● **Texto**:

O Capitalista brasileiro típico: entre o discurso do estado mínimo e o amor pelos benefícios públicos


 Em qualquer discussão sobre economia no Brasil, há um personagem que invariavelmente se apresenta como defensor intransigente do livre mercado: o "capitalista" brasileiro. Com um discurso afiado contra a burocracia estatal, os altos impostos e a suposta “intromissão” do governo na economia, ele se posiciona como o paladino do Estado mínimo. No entanto, a realidade, quando analisada de perto, mostra um perfil bastante peculiar – e contraditório – desse agente econômico.

O típico capitalista brasileiro é, antes de tudo, um entusiasta da intervenção estatal. Mas não para todos. Apenas para ele próprio – ou, no máximo, para seus pares. Se há algo que agrada profundamente esse capitalista é a generosidade do Estado, desde que vertida em forma de subsídios, isenções tributárias, incentivos fiscais ou contratos exclusivos com empresas públicas. Trata-se de uma figura que opera num mercado que, idealmente, deveria ser livre, mas que, na prática, é repleto de proteções construídas sob medida para seus interesses.

● **Dados extraídos**:
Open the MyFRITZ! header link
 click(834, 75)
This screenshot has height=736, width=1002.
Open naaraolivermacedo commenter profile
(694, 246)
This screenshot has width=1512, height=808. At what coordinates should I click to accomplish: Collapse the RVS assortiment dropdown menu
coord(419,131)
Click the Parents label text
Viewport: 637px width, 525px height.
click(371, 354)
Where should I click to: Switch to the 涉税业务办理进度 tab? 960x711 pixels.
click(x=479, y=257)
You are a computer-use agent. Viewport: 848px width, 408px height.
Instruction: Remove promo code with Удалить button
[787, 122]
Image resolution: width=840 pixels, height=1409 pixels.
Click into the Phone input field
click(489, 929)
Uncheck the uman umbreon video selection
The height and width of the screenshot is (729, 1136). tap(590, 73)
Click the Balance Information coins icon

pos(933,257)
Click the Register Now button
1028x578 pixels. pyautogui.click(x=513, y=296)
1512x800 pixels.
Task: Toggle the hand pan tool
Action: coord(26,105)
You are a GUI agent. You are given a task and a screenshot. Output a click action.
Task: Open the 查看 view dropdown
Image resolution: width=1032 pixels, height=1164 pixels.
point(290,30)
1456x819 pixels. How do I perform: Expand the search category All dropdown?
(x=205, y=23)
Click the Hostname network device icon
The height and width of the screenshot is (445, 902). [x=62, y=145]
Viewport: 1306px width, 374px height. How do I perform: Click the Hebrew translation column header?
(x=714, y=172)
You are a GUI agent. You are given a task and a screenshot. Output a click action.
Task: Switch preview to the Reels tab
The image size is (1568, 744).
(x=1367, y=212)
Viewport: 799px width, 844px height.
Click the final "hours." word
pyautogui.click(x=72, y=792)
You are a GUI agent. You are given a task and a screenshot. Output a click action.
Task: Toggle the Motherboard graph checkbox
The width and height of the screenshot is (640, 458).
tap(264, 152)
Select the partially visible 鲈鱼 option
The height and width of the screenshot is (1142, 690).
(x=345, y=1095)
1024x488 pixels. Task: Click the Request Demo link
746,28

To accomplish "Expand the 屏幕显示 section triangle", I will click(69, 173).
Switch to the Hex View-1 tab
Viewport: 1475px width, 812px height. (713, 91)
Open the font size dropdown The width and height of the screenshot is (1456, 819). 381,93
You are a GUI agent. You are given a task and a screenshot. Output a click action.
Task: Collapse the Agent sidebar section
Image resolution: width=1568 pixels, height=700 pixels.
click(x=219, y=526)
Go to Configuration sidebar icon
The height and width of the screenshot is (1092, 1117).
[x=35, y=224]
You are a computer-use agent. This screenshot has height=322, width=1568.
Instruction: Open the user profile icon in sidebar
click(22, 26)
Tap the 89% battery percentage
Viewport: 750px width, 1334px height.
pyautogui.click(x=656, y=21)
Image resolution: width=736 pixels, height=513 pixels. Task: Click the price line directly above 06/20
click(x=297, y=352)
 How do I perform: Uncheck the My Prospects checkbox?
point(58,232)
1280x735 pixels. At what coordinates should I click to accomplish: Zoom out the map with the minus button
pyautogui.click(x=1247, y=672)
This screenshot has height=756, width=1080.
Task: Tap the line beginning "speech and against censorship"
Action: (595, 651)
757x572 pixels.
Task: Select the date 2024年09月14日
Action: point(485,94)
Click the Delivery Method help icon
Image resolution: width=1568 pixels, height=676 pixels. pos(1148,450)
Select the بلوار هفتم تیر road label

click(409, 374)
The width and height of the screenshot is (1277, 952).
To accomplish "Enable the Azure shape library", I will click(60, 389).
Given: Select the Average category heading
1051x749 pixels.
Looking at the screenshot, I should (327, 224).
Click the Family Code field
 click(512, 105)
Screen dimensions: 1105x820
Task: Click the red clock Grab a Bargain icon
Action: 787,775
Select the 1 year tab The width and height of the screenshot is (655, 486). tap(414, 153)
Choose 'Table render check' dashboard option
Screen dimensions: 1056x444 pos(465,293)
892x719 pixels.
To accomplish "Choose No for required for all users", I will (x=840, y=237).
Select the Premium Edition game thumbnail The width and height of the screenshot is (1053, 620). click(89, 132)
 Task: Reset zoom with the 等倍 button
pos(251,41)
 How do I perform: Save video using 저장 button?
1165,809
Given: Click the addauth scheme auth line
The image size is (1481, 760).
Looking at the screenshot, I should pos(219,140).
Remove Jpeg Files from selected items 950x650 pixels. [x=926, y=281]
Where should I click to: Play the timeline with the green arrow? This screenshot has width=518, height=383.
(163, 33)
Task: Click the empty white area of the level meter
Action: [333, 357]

● **Descrição da tarefa**: Dê prosseguimento ao texto sobre o capitalista brasileiro a partir do ponto em que ele termina. Os dados são um material à parte, sem ligação com o texto sobre o capitalista brasileiro.

● **Resultado da tarefa**:
O discurso do Estado mínimo: teoria para os outros

A retórica liberal que clama por “menos Estado” é onipresente entre os representantes do alto empresariado nacional. Em seminários, editoriais e entrevistas, o capitalista típico brasileiro defende a desregulamentação de mercados, a redução da carga tributária e o enxugamento da máquina pública. Mas esse desejo de liberdade econômica tem um alvo muito específico: os pequenos empresários, os trabalhadores e o chamado "andar de baixo" da pirâmide social. Quando o assunto são seus próprios negócios, o discurso muda de tom.

Nada encanta mais esse empresário do que uma linha de crédito subsidiada pelo BNDES, uma isenção fiscal concedida por um governo estadual em troca da instalação de uma fábrica, ou um contrato de fornecimento bilionário com uma estatal. Nesse caso, o Estado é bem-vindo, necessário e até virtuoso. O livre mercado, para esse capitalista, é ótimo – contanto que não se aplique a ele mesmo.

Brasília, a meca dos negócios

O capitalista brasileiro típico é também um sujeito bem articulado. Sabe que, em Brasília, o poder político se converte rapidamente em vantagem econômica. Por isso, cultiva amizades com parlamentares, assessores, ministros e até mesmo com integrantes do alto escalão do Executivo. Transita com desenvoltura pelos corredores do Congresso Nacional, participa de jantares discretos e eventos patrocinados por entidades empresariais, onde negociações informais acontecem longe do olhar público.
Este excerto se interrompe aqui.